Stored entries>
※ ※ ※

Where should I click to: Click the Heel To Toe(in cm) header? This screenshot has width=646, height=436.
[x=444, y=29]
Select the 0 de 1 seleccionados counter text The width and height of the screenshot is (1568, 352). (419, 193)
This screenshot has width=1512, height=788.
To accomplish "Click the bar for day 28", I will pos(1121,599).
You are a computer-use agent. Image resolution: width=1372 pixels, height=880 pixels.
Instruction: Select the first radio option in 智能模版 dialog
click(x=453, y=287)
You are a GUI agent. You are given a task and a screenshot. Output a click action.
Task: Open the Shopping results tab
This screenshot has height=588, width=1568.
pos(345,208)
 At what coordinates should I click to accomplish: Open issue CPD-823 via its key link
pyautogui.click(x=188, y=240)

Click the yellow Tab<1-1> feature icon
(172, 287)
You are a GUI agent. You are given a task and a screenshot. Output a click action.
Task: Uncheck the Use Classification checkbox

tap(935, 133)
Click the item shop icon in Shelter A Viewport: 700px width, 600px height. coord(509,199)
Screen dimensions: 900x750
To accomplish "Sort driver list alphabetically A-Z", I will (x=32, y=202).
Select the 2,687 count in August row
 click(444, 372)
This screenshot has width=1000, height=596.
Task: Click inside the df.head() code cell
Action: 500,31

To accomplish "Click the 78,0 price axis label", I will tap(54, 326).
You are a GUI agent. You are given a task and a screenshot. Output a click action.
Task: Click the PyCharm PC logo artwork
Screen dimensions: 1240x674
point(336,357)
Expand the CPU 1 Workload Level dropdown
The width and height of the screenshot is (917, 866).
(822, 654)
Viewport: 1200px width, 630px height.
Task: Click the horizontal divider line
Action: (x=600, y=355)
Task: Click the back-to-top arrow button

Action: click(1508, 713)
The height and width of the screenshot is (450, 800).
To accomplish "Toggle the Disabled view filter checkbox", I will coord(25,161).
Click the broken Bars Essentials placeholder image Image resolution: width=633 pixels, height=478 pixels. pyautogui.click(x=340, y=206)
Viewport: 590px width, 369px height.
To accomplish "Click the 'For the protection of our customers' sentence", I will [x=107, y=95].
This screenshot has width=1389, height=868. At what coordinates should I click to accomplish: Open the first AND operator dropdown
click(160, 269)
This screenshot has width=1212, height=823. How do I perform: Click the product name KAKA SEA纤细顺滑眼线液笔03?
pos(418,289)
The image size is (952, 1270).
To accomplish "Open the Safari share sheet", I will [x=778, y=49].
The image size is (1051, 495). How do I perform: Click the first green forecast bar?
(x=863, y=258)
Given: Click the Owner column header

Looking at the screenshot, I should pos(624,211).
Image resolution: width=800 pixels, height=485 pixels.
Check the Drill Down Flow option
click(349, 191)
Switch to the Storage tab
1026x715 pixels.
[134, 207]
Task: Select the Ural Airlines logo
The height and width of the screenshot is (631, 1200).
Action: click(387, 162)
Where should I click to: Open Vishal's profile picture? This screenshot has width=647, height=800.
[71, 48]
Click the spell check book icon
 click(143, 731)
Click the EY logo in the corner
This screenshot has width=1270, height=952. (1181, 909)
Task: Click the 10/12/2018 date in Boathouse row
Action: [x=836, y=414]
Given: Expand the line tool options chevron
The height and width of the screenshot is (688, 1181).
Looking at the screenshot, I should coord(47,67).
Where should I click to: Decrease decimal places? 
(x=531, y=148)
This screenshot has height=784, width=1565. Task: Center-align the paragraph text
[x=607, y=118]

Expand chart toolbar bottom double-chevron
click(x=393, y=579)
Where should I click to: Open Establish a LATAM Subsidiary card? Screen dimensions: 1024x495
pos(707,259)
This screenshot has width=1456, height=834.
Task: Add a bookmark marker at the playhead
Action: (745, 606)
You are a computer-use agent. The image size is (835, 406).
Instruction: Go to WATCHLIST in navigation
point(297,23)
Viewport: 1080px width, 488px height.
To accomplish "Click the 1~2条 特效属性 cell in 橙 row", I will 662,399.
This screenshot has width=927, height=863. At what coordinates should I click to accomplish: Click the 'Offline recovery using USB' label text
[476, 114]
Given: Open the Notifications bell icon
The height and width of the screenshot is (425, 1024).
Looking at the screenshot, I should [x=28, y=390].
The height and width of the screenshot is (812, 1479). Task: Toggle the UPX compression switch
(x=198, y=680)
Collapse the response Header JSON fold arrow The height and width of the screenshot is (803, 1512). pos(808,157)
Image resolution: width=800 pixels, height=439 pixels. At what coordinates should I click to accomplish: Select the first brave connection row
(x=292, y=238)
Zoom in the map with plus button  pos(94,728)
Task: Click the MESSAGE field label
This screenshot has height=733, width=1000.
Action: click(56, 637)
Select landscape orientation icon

※ ※ ※

Written exercise>
Write out the listing again, switching every "GUI agent" to "screen assistant" and leaving everything else unchanged.

Answer to the task>
Where should I click to: Click the Heel To Toe(in cm) header? This screenshot has width=646, height=436.
[x=444, y=29]
Select the 0 de 1 seleccionados counter text The width and height of the screenshot is (1568, 352). (419, 193)
This screenshot has width=1512, height=788.
To accomplish "Click the bar for day 28", I will pos(1121,599).
You are a computer-use agent. Image resolution: width=1372 pixels, height=880 pixels.
Instruction: Select the first radio option in 智能模版 dialog
click(x=453, y=287)
You are a screen assistant. You are given a task and a screenshot. Output a click action.
Task: Open the Shopping results tab
This screenshot has height=588, width=1568.
pos(345,208)
 At what coordinates should I click to accomplish: Open issue CPD-823 via its key link
pyautogui.click(x=188, y=240)

Click the yellow Tab<1-1> feature icon
(172, 287)
You are a screen assistant. You are given a task and a screenshot. Output a click action.
Task: Uncheck the Use Classification checkbox

tap(935, 133)
Click the item shop icon in Shelter A Viewport: 700px width, 600px height. coord(509,199)
Screen dimensions: 900x750
To accomplish "Sort driver list alphabetically A-Z", I will (x=32, y=202).
Select the 2,687 count in August row
 click(444, 372)
This screenshot has width=1000, height=596.
Task: Click inside the df.head() code cell
Action: 500,31

To accomplish "Click the 78,0 price axis label", I will tap(54, 326).
You are a screen assistant. You are given a task and a screenshot. Output a click action.
Task: Click the PyCharm PC logo artwork
Screen dimensions: 1240x674
point(336,357)
Expand the CPU 1 Workload Level dropdown
The width and height of the screenshot is (917, 866).
(822, 654)
Viewport: 1200px width, 630px height.
Task: Click the horizontal divider line
Action: (x=600, y=355)
Task: Click the back-to-top arrow button

Action: click(1508, 713)
The height and width of the screenshot is (450, 800).
To accomplish "Toggle the Disabled view filter checkbox", I will coord(25,161).
Click the broken Bars Essentials placeholder image Image resolution: width=633 pixels, height=478 pixels. pyautogui.click(x=340, y=206)
Viewport: 590px width, 369px height.
To accomplish "Click the 'For the protection of our customers' sentence", I will [x=107, y=95].
This screenshot has width=1389, height=868. At what coordinates should I click to accomplish: Open the first AND operator dropdown
click(160, 269)
This screenshot has width=1212, height=823. How do I perform: Click the product name KAKA SEA纤细顺滑眼线液笔03?
pos(418,289)
The image size is (952, 1270).
To accomplish "Open the Safari share sheet", I will [x=778, y=49].
The image size is (1051, 495). How do I perform: Click the first green forecast bar?
(x=863, y=258)
Given: Click the Owner column header

Looking at the screenshot, I should pos(624,211).
Image resolution: width=800 pixels, height=485 pixels.
Check the Drill Down Flow option
click(349, 191)
Switch to the Storage tab
1026x715 pixels.
[134, 207]
Task: Select the Ural Airlines logo
The height and width of the screenshot is (631, 1200).
Action: click(387, 162)
Where should I click to: Open Vishal's profile picture? This screenshot has width=647, height=800.
[71, 48]
Click the spell check book icon
 click(143, 731)
Click the EY logo in the corner
This screenshot has width=1270, height=952. (1181, 909)
Task: Click the 10/12/2018 date in Boathouse row
Action: [x=836, y=414]
Given: Expand the line tool options chevron
The height and width of the screenshot is (688, 1181).
Looking at the screenshot, I should coord(47,67).
Where should I click to: Decrease decimal places? 
(x=531, y=148)
This screenshot has height=784, width=1565. Task: Center-align the paragraph text
[x=607, y=118]

Expand chart toolbar bottom double-chevron
click(x=393, y=579)
Where should I click to: Open Establish a LATAM Subsidiary card? Screen dimensions: 1024x495
pos(707,259)
This screenshot has width=1456, height=834.
Task: Add a bookmark marker at the playhead
Action: (745, 606)
You are a computer-use agent. The image size is (835, 406).
Instruction: Go to WATCHLIST in navigation
point(297,23)
Viewport: 1080px width, 488px height.
To accomplish "Click the 1~2条 特效属性 cell in 橙 row", I will 662,399.
This screenshot has width=927, height=863. At what coordinates should I click to accomplish: Click the 'Offline recovery using USB' label text
[476, 114]
Given: Open the Notifications bell icon
The height and width of the screenshot is (425, 1024).
Looking at the screenshot, I should [x=28, y=390].
The height and width of the screenshot is (812, 1479). Task: Toggle the UPX compression switch
(x=198, y=680)
Collapse the response Header JSON fold arrow The height and width of the screenshot is (803, 1512). pos(808,157)
Image resolution: width=800 pixels, height=439 pixels. At what coordinates should I click to accomplish: Select the first brave connection row
(x=292, y=238)
Zoom in the map with plus button  pos(94,728)
Task: Click the MESSAGE field label
This screenshot has height=733, width=1000.
Action: click(56, 637)
Select landscape orientation icon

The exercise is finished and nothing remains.